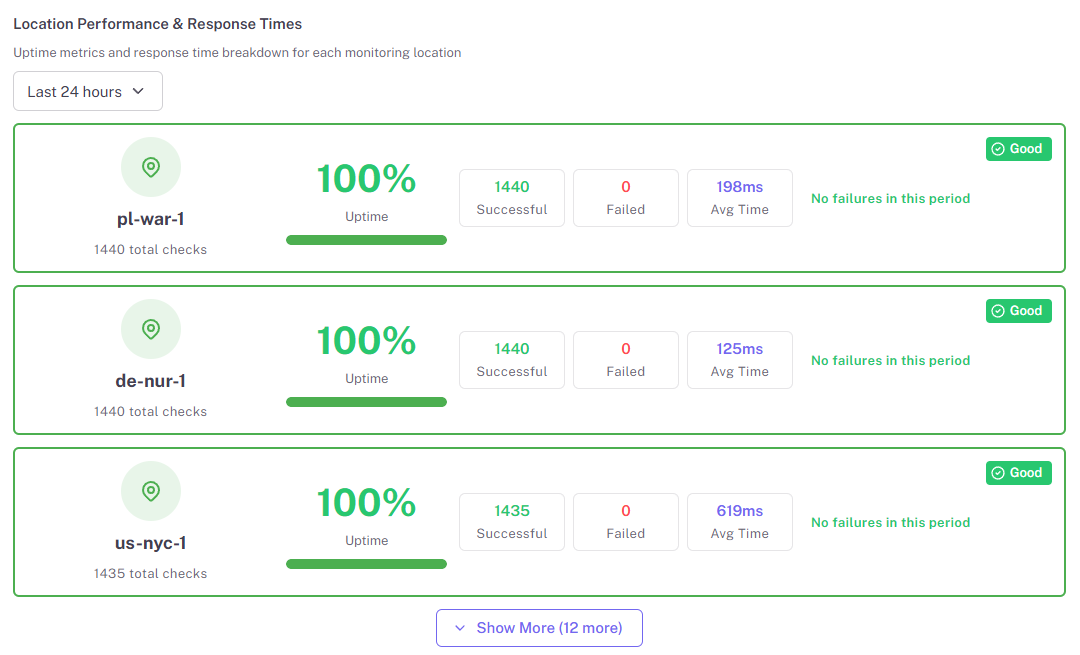Image resolution: width=1080 pixels, height=655 pixels.
Task: Click the uptime progress bar for pl-war-1
Action: click(366, 240)
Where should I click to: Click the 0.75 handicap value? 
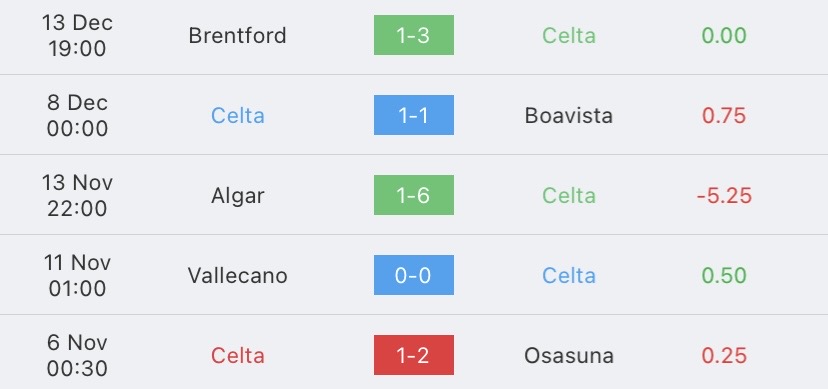(724, 116)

**********

» **What is expected**: Beginning with the line that contains "Where should I", write out the remaining lines of the listing above through the last, exactly and only those, without pictures.

» **Result of this task**:
Where should I click to: Click the 0.75 handicap value? 
(724, 116)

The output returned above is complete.